Все поспешно направились к дому Губина. В горнице второго этажа, за столом, седобородый хозяин ел жирную, из сомовины, похлебку; старуха возле печки накладывала ему из обливного горшка в миску гречневой каши со шкварками. Хозяин, посматривая на вошедших, продолжал с проворством работать деревянной ложкой. Увидав на божнице, вместе с темноликими иконами, большой восьмикопеечный, убранный финифтью крест, Пугачёв, а за ним и свита помолились. Пугачёв крестился двоеперстием по-старозаветному.
Затем отвесил поклон старику.
– Здоров будь, мой верный раб Губин. Я царь твой…
Старик выплюнул кусок сомовины, вскочил, хотел было упасть Пугачёву в ноги, но тот подхватил его.
– После, после кланяться будешь, казак. А на мою сряду не дивись – в дозоре мы… Идем-ка, друг, с нами, по хозяйским делам. Аршин есть у тебя?
– Есть, ваше царское величество! – по-военному выкрикнул хозяин. – Старуха, подай сюда аршин клейменный, железный!
Пугачёв осмотрел обширный двор, обставленный разными постройками. В обмазанном глиной хлевушке хрюкали свиньи, в птичнике зимовали гуси, утки, куры. Конюшня.
Емельян Иваныч, с огарком в руке, спустился в глубокий погреб, уходивший под землю деревянным срубом сажени на полторы. От погреба до крепостной батареи было на глаз около полсотни сажен.
– Ну, старик, прощайся с погребом, – сказал Пугачёв и ухмыльнулся. – Самому Симонову могилу тут спроворим… Ну-ка, светите сюды! – По стене сруба, обращенной в сторону крепости, он самолично отмерил три аршина так, три – этак и, вынув из-за пояса кинжал, острием его расчертил на стене квадрат. – Эти бревна плотникам велеть вырубить. А через проем подкоп рыть. Работать по ночам, с темна до свету, чтобы симоновский глаз не видел, ухо не слышало. А ты, Толкачев, предостороги ради, проход с проездом в этой местности закрой караулом… Смотри, казак, – обратился он к Губину, – чтобы ни одна живая душа работку эту не распознала… Особливо бабку свою упреди.
Все вернулись к дому Толкачева, где имел жительство Емельян Иваныч.
Возле крылечка ожидали их плотники и копачи с лопатами, многие из них сидели на завалинках и на ограде палисада. Рабочие не видели раньше «батюшку» и, тотчас приметив приближавшихся к ним атамана Овчинникова с Толкачевым, они повскакали на ноги. И вдруг…

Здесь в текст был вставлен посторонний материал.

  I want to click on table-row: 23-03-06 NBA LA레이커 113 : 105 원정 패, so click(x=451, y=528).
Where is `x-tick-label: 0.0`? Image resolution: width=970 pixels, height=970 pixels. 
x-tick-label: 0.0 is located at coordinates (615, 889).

– Здорово, детушки! – Чернобородый, в потертом полушубке, человек, подойдя к крылечку, звонко крикнул:
– Я царь ваш!..
Рядом с одетыми по-праздничному свитскими своими людьми Пугачёв казался замухрышкой, тем не менее, словно под ударом ветра, с голов слетели шапки, толпа повалилась на колени. И – чудно! – как только чернобородый назвал себя царем, рабочему люду стало казаться, что все в незнакомом человеке, как ни был он плохо одет, особенное: и голос, и осанистые плечи, и то, как держал он голову… А глаза, глаза-то! Однажды увидишь такие глаза – вовек не позабудешь…

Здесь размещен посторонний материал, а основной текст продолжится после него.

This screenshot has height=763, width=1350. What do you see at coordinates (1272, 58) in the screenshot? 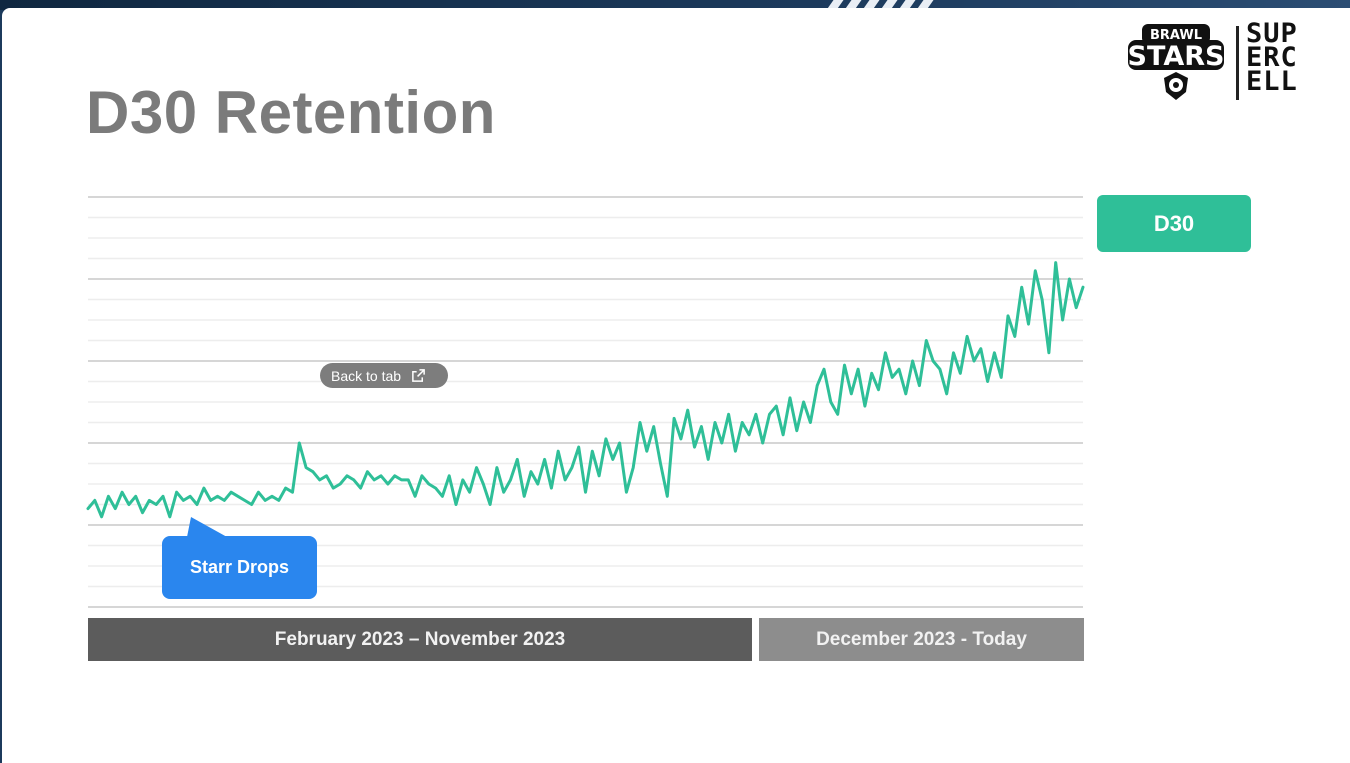
I see `supercell-logo: SUP ERC ELL` at bounding box center [1272, 58].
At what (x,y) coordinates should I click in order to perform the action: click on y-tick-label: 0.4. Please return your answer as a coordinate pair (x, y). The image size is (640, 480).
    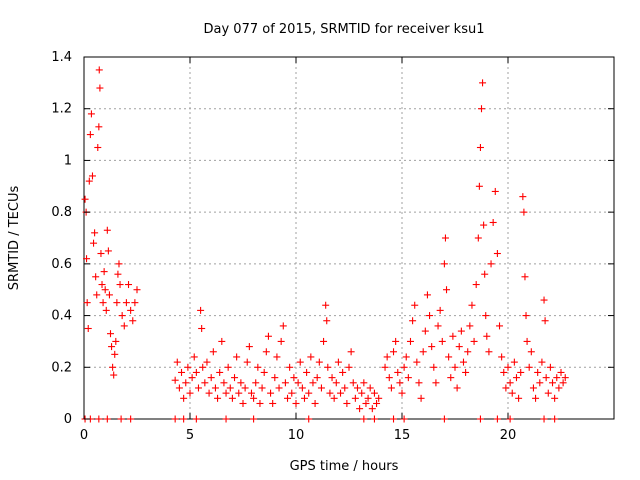
    Looking at the image, I should click on (62, 316).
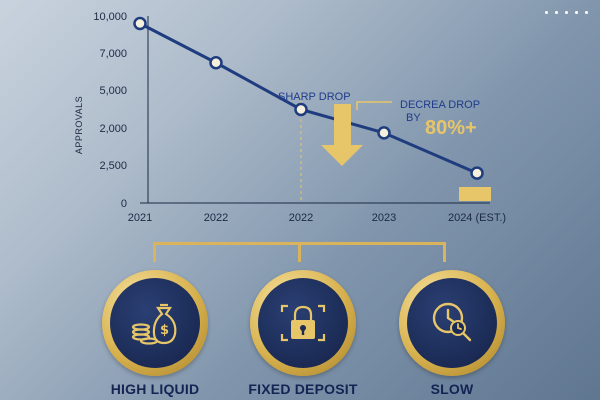 The height and width of the screenshot is (400, 600). Describe the element at coordinates (317, 218) in the screenshot. I see `x-axis-ticks: 2021 2022 2022 2023 2024 (EST.)` at that location.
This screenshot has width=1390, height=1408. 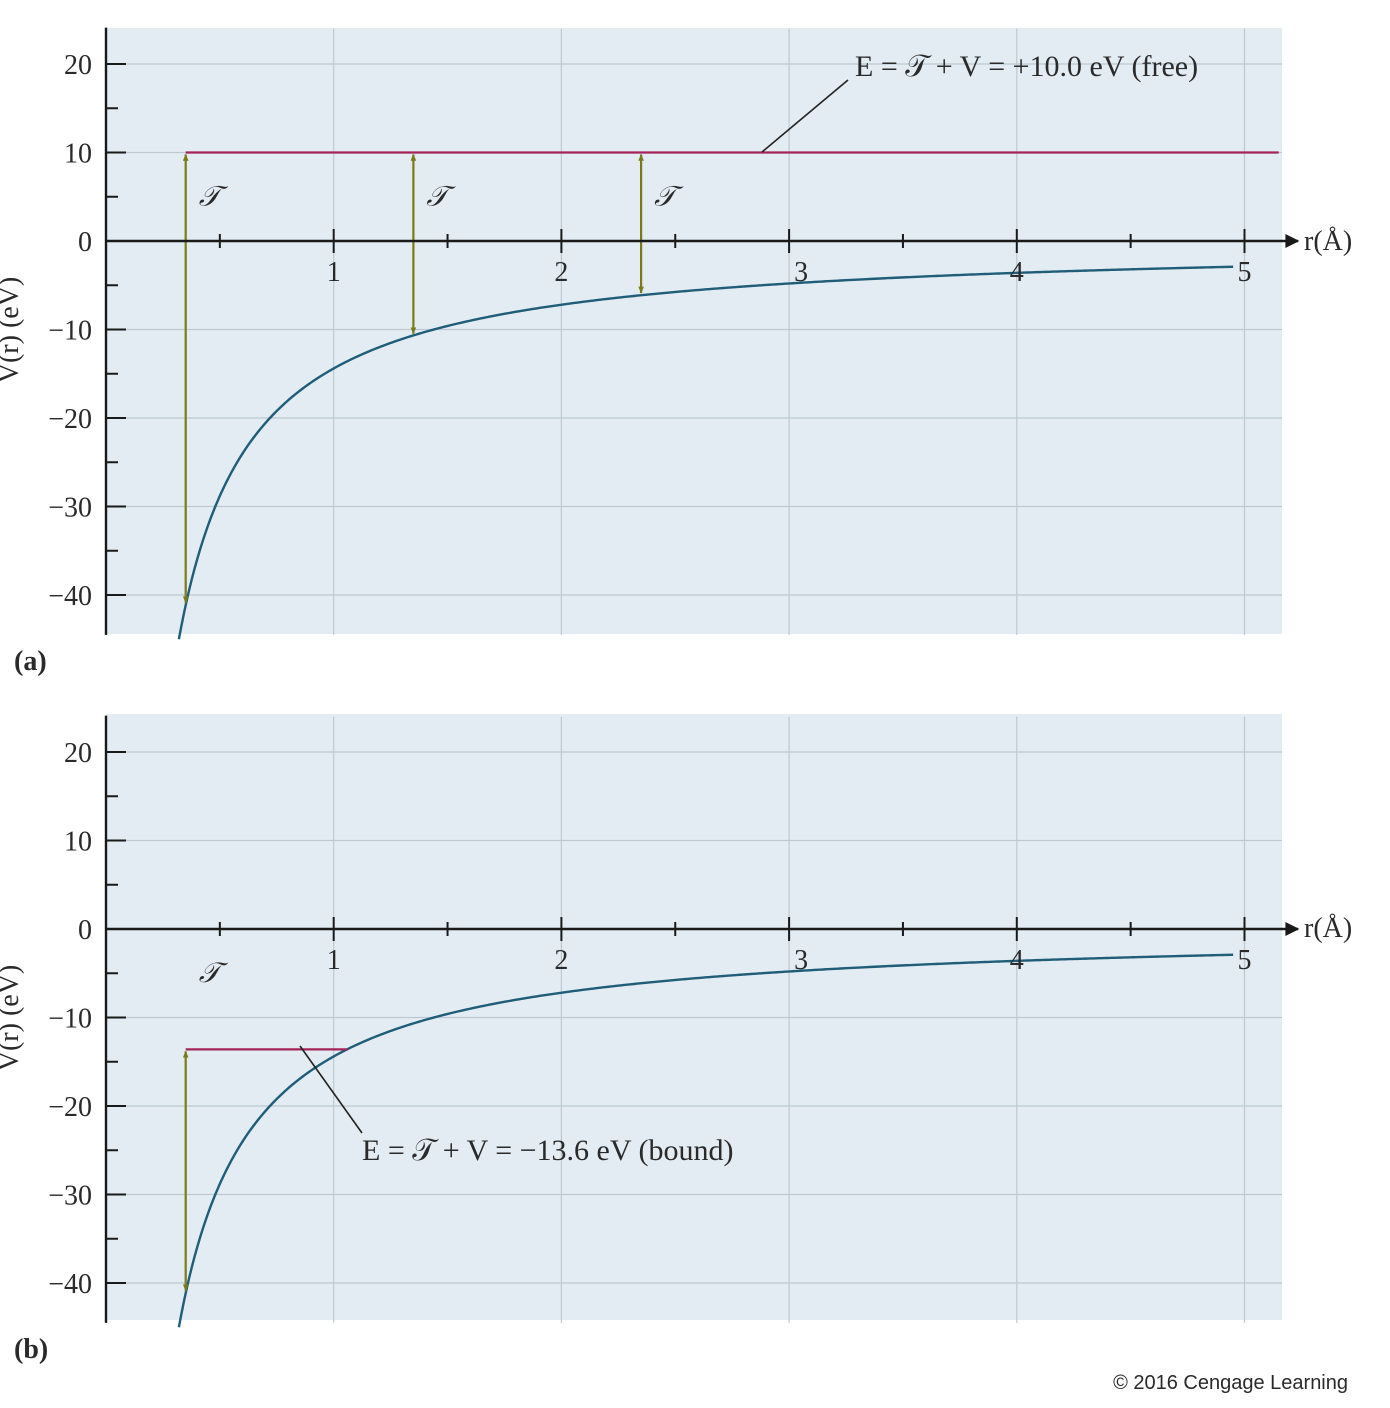 I want to click on panel-label: (b), so click(x=31, y=1350).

– Встаньте, детушки, – сказал Пугачёв и начал расспрашивать людей, откуда они, что в городке делают, не творит ли им кто обид и поношений.
– Нет, надежа-государь, они всем довольны, – сказал Толкачев, – кой-кто из них беглые помещичьи крестьяне, есть беглые солдаты, татаре, черемисы, но среди копачей много и местных жителей.
– Нет ли среди вас доброго знатеца, чтобы подкоп под землей рыть? – спросил Пугачёв, снижая голос.
– Подкоп? Так, так, – заговорили копачи, оглядывая один другого. – А вот, надежа-государь, есть такой знатец, он на Авзянском заводе шурфы копал. Яшка, выходи! Эй, Кубарь! Где он?
Был вытолкнут вперед маленький кривоногий человечек с желтыми, морщинистыми щечками, раскосыми глазами, – новокрещенный мордвин из Пензенского края.
– Вот ты какой!.. Кубарь и есть, – пошутил Пугачёв, оглядывая кривоногого, с жиденькой бороденкой человека. – Правду ли люди бают, что подкопы ты горазд вести?